"When I was a child, I talked like a child, I thought like a child, I reasoned like a child. When I became a man, I put childish ways behind me. Brothers, stop thinking like children. In regard to evil be infants, but in your thinking be adults."
1 Corinthians 13:10 & 14:20
There is a distinct difference between being childlike and being childish. Jesus calls us to be childlike in our faith. Children have little to inhibit their faith. No adult worries and anxieties have entered their minds. They are free to believe God. We are to be like little children in regard to faith. But children are childish. They do not understand deep things and they are often caught up in selfishness. They live in a world that revolves around themselves. They have little ability to reason. They often have no point of reference to make wise and informed decisions. They are not expected to because they are children.

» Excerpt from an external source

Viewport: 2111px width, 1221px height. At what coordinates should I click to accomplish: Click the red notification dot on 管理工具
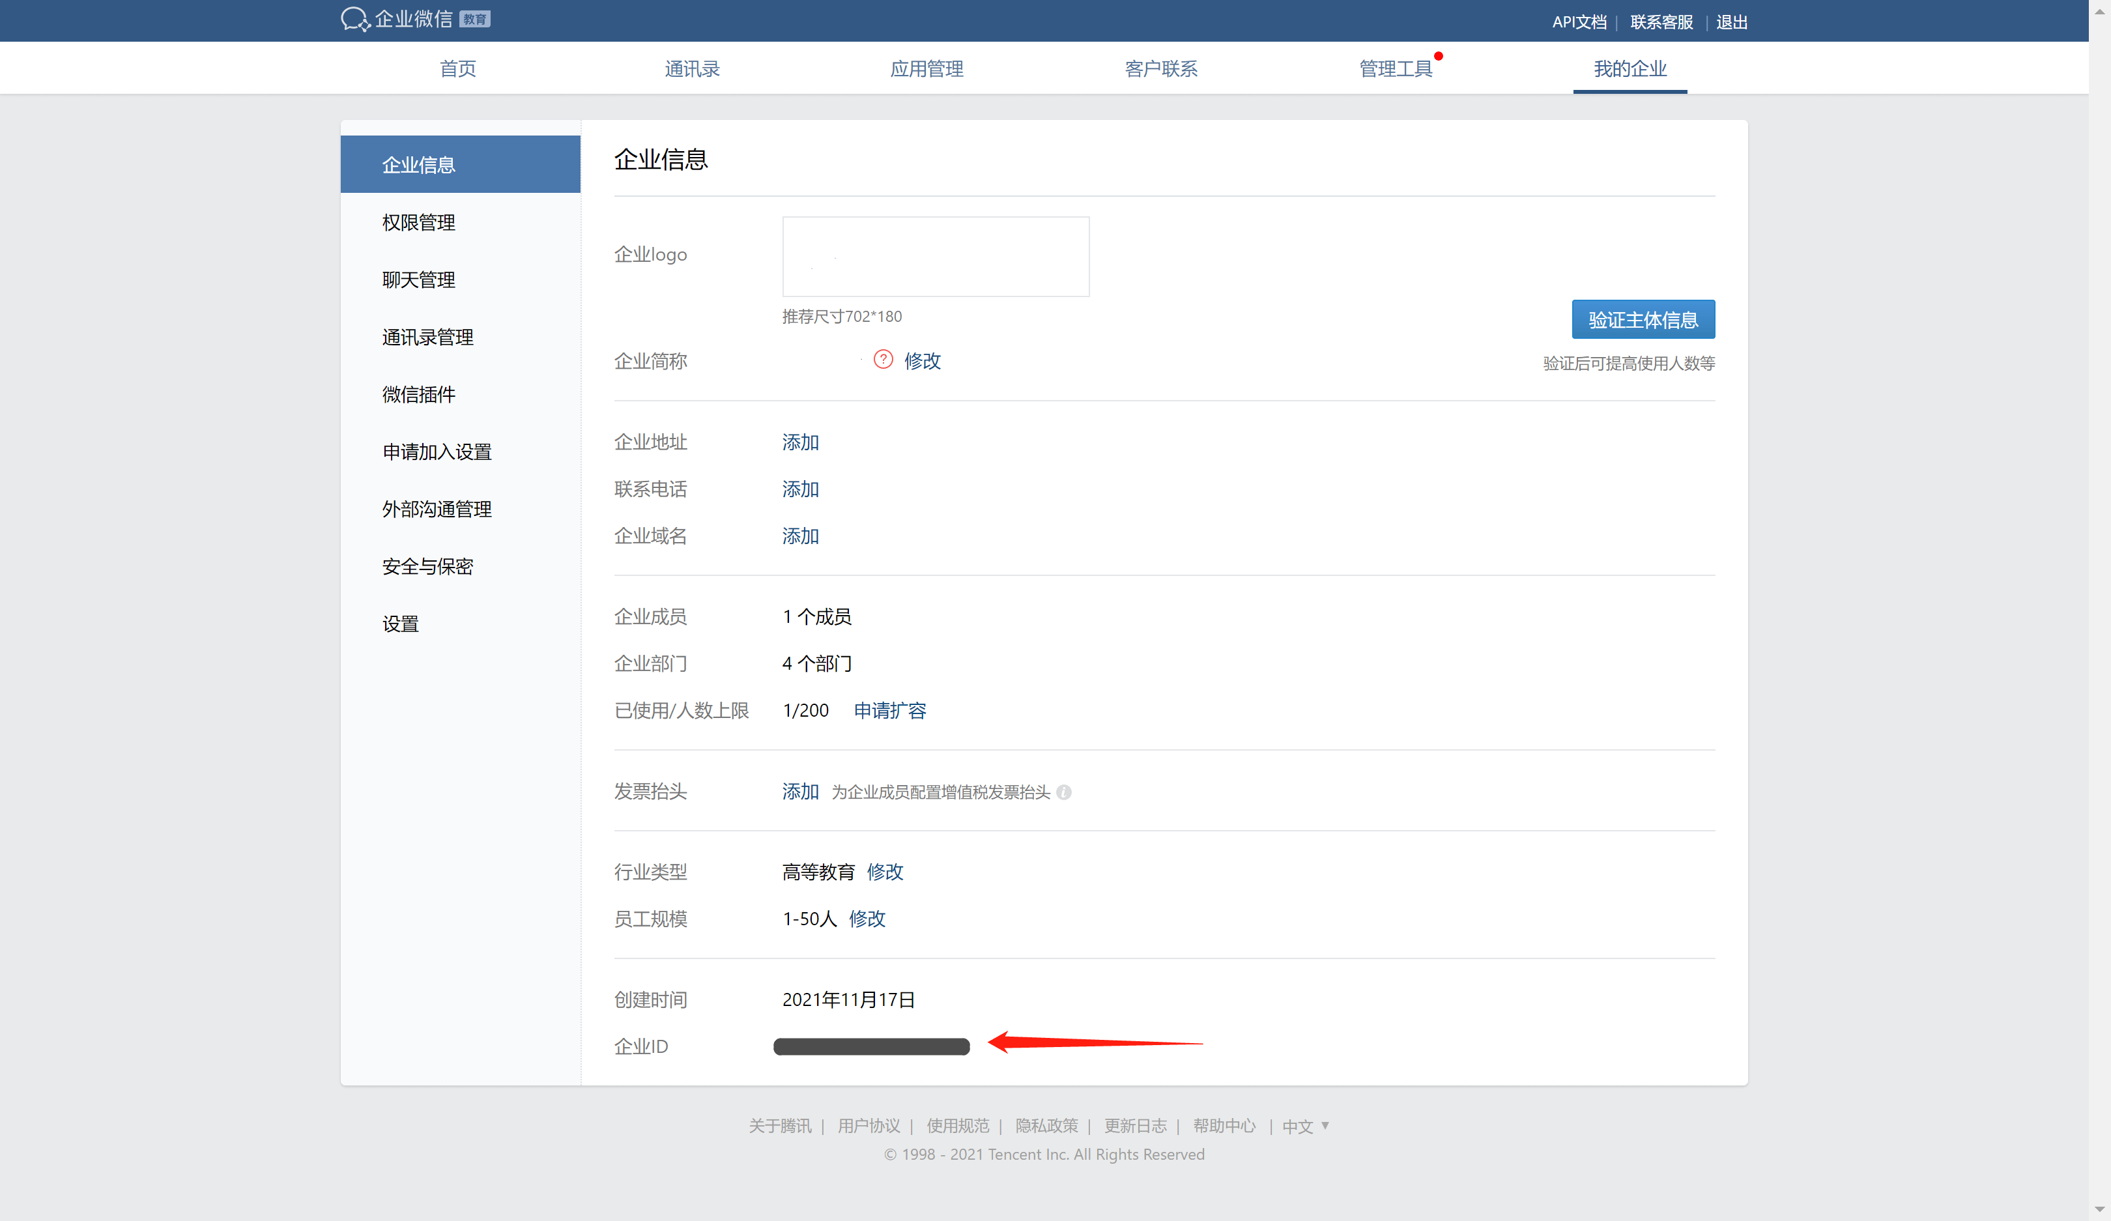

But there comes a time when we must put childish ways behind us. The self-centered world of children must give way to a selfless life that more closely resembles Christ's. Think about the things that are mentioned in the above scripture. When we were children, we talked like children. Usually, children have little understanding of important things that will later govern their lives. They talk about things kids talk about. They aren't necessarily bad things, just small things, things at their level of understanding. But we are called to grow up into maturity in Christ. We are to leave the elementary things of Christianity and build on them with deeper things. When we were children, we thought like children. Children think about things that affect them. Often the thoughts are imaginative, but lack understanding. There is little mature substance to their thoughts. But we are destined to entire into a new way of thinking. This is the way of the Spirit. We think the thoughts of the kingdom of God, not immature selfish things. We are to reason as adults reason, not as children do. We are to think things through. We are to weigh things on the balance of the Holy Spirit's work in our lives. This is how we grow in the faith.
The apostle Paul tells us to stop thinking like children. I think this is a challenge to all of us. We may find ourselves continuing to live in childish Christianity. We only want the things that make us feel better. If it is palatable, we will take it. If it is too difficult, too challenging, we refuse. This puts us in the revolving door of spiritual immaturity. We have walked around the mountain and found ourselves right back where we started. "Therefore let us leave the elementary teachings about Christ and go on to maturity." (Hebrews 6:1a). When we move into maturity in Christ, we will leave the places of sin in where we have lived. We will stop being concerned about things that matter little and begin concentrating on eternity that God has placed within us. We will desire what pleases God, not what pleases us.
Sometimes the things that mark maturity seem so simple. Paul wrote the scriptures referenced here in the context of love. True maturity is living a life of love. It is living with an eternal hope and a childlike faith. The things we thought were elementary are really the greatest marks of the spiritually mature. I think the phrase that best summarizes what Paul was saying is this: Grow up! It is not condemning or demeaning. It is God's call to us. It is his greatest desire for us. For when we grow up, we will act like eternal beings. We will live like we are Christ in the world. We will think like spiritual adults. We will talk like people who are full of the Spirit of God. There is a time to be childlike. There is never a time to be childish.